First, declare a sitemap section by subclassing Sitemap, then wrap it in a SitemapApp:

# server/sitemap.py
import asgi_sitemaps

class Sitemap(asgi_sitemaps.Sitemap):
    def items(self):
        return ["/"]

    def location(self, item: str):
        return item

    def changefreq(self, item: str):
        return "monthly"

sitemap = asgi_sitemaps.SitemapApp(Sitemap(), domain="example.io")

Now, register the sitemap endpoint as a route onto your ASGI app. For example, if using Starlette:

# server/app.py
from starlette.applications import Starlette
from starlette.responses import PlainTextResponse
from starlette.routing import Route
from .sitemap import sitemap

async def home(request):
    return PlainTextResponse("Hello, world!")

routes = [
    Route("/", home),
    Route("/sitemap.xml", sitemap),
]

app = Starlette(routes=routes)

Serve the app using $ uvicorn server.app:app, then request the sitemap:

curl http://localhost:8000/sitemap.xml
<?xml version="1.0" encoding="utf-8"?>
<urlset xmlns="http://www.sitemaps.org/schemas/sitemap/0.9">
  <url>
    <loc>http://example.io/</loc>
    <changefreq>monthly</changefreq>
    <priority>0.5</priority>
  </url>
</urlset>

Tada!

To learn more:

  • See How-To for more advanced usage, including splitting the sitemap in multiple sections, and dynamically generating entries from database queries.
  • See the Sitemap API reference for all supported sitemap options.

How-To

Sitemap sections

You can combine multiple sitemap classes into a single sitemap endpoint. This is useful to split the sitemap in multiple sections that may have different items() and/or sitemap attributes. Such sections could be static pages, blog posts, recent articles, etc.

To do so, declare multiple sitemap classes, then pass them as a list to SitemapApp:

# server/sitemap.py
import asgi_sitemaps

class StaticSitemap(asgi_sitemaps.Sitemap):
    ...

class BlogSitemap(asgi_sitemaps.Sitemap):
    ...

sitemap = asgi_sitemaps.SitemapApp([StaticSitemap(), BlogSitemap()], domain="example.io")

Entries from each sitemap will be concatenated when building the final sitemap.xml.

Dynamic generation from database queries

Sitemap.items() supports consuming any async iterable. This means you can easily integrate with an async database client or ORM so that Sitemap.items() fetches and returns relevant rows for generating your sitemap.

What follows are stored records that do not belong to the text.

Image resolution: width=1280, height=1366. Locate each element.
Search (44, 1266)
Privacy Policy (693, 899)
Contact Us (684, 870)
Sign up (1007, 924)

Here's an example using Databases, assuming you have a Database instance in server/resources.py:

# server/sitemap.py
import asgi_sitemaps
from .resources import database

class Sitemap(asgi_sitemaps.Sitemap):
    async def items(self):
        query = "SELECT permalink, updated_at FROM articles;"
        return await database.fetch_all(query)

    def location(self, row: dict):
        return row["permalink"]

Advanced web framework integration

While asgi-sitemaps is framework-agnostic, you can use the .scope attribute available on Sitemap instances to feed the ASGI scope into your framework-specific APIs for inspecting and manipulating request information.

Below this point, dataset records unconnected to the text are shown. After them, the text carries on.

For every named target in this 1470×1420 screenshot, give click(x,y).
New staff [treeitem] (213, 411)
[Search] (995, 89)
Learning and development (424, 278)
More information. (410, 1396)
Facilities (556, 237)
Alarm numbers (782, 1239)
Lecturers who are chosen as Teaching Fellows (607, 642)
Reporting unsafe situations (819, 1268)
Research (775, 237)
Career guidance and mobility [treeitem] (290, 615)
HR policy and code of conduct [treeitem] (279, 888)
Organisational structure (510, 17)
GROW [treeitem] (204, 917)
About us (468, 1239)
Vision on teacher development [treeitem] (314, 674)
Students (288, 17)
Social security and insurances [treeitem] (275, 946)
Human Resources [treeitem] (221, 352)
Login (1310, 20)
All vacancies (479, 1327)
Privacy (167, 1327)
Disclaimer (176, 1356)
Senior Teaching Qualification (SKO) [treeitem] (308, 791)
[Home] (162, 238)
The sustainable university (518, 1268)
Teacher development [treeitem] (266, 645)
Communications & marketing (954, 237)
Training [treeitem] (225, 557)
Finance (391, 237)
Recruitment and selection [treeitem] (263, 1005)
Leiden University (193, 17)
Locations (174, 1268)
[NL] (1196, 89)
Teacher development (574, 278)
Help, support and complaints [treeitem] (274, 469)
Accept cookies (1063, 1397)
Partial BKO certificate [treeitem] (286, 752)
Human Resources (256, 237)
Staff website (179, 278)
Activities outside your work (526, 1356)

Here is an example with Starlette where we build sitemap of static pages. To decouple from the raw URL paths, pages are referred to by view name. We reverse-lookup their URLs by building a Request instance from the ASGI .scope, and using .url_for():

# server/sitemap.py
import asgi_sitemaps
from starlette.datastructures import URL
from starlette.requests import Request

class StaticSitemap(asgi_sitemaps.Sitemap):
    def items(self):
        return ["home", "about", "blog:home"]

    def location(self, name: str):
        request = Request(scope=self.scope)
        url = request.url_for(name)
        return URL(url).path

The corresponding Starlette routing table could look something like this:

# server/routes.py
from starlette.routing import Mount, Route
from . import views
from .sitemap import sitemap

routes = [
    Route("/", views.home, name="home"),
    Route("/about", views.about, name="about"),
    Route("/blog/", views.blog_home, name="blog:home"),
    Route("/sitemap.xml", sitemap),
]

API Reference

class Sitemap

Represents a source of sitemap entries.

You can specify the type T of sitemap items for extra type safety:

import asgi_sitemaps

class MySitemap(asgi_sitemaps.Sitemap[str]):
    ...

async items

Signature: async def () -> Union[Iterable[T], AsyncIterable[T]]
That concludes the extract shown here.